**REQUIREMENT A**:
Copy out the whole passage on Joseph, Søren, and the professors of religion word for word.

**PASSAGE GIVEN**:

Most fundamentally, then, Christians were to live Christianity, not just theorize about it.44 Like Joseph, Søren stressed the priority of Christian praxis over theory. His apparent de-emphasis of doctrine was dialectically designed to provoke us to self-examination and repentance and, thus, to bring back into equilibrium a pendulum that had swung too far—at least in nineteenth-century Denmark—toward speculative theologizing.
III. “Those professors were all corrupt”
Joseph
Whatever Joseph may have thought about the framers of the classic Christian creeds, it is clear he often complained about the priests and pastors of the local churches themselves. He said, “The sectarian priests are blind, and they lead the blind, and they will all fall into the ditch together. They build with hay, wood, and stubble, on the old revelations, without the true priesthood or spirit of revelation.”45
Even as a teenage boy anxious to tell of his vision of the Father and the Son, Joseph encountered bitter dissonance from denominational leaders whom he referred to as “professors of religion”: “I soon found, however, that my telling the story had excited a great deal of prejudice against me among professors of religion. . . . Men of high standing would take notice sufficient to excite the public mind against me, and create a bitter persecution; and this was common among all the sects—all united to persecute me” (JS–H 1:22).

**REQUIREMENT B**:
In the records, quote the stretch from the line containing "The height and" through the line containing "pos(475,54)", and leave out the pictures.

**SUPPLIED ENTRIES**:
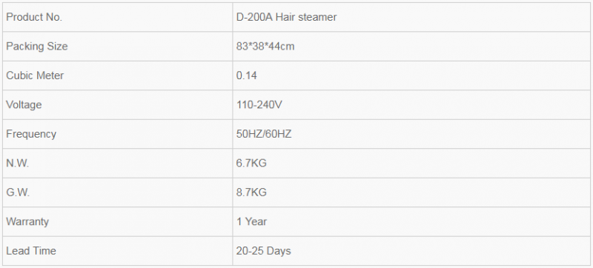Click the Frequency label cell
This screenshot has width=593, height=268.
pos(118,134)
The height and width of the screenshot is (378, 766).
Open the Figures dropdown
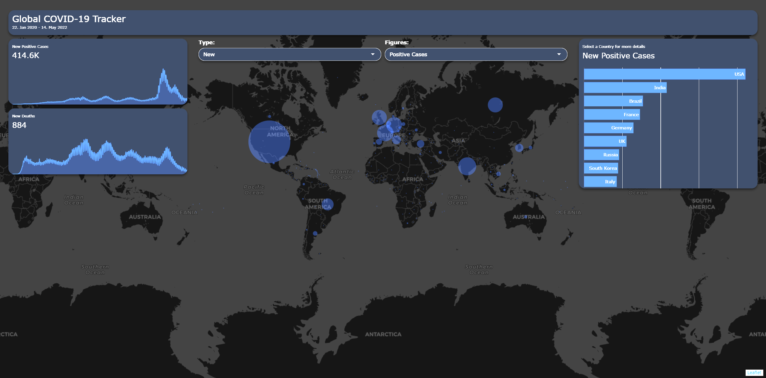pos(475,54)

==

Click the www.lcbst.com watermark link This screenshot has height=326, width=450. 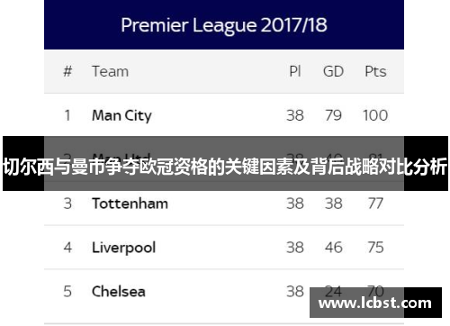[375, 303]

**FULL SOLUTION A**:
Most fundamentally, then, Christians were to live Christianity, not just theorize about it.44 Like Joseph, Søren stressed the priority of Christian praxis over theory. His apparent de-emphasis of doctrine was dialectically designed to provoke us to self-examination and repentance and, thus, to bring back into equilibrium a pendulum that had swung too far—at least in nineteenth-century Denmark—toward speculative theologizing.
III. “Those professors were all corrupt”
Joseph
Whatever Joseph may have thought about the framers of the classic Christian creeds, it is clear he often complained about the priests and pastors of the local churches themselves. He said, “The sectarian priests are blind, and they lead the blind, and they will all fall into the ditch together. They build with hay, wood, and stubble, on the old revelations, without the true priesthood or spirit of revelation.”45
Even as a teenage boy anxious to tell of his vision of the Father and the Son, Joseph encountered bitter dissonance from denominational leaders whom he referred to as “professors of religion”: “I soon found, however, that my telling the story had excited a great deal of prejudice against me among professors of religion. . . . Men of high standing would take notice sufficient to excite the public mind against me, and create a bitter persecution; and this was common among all the sects—all united to persecute me” (JS–H 1:22).

**FULL SOLUTION B**:
The height and width of the screenshot is (378, 766).
Open the Figures dropdown
pos(475,54)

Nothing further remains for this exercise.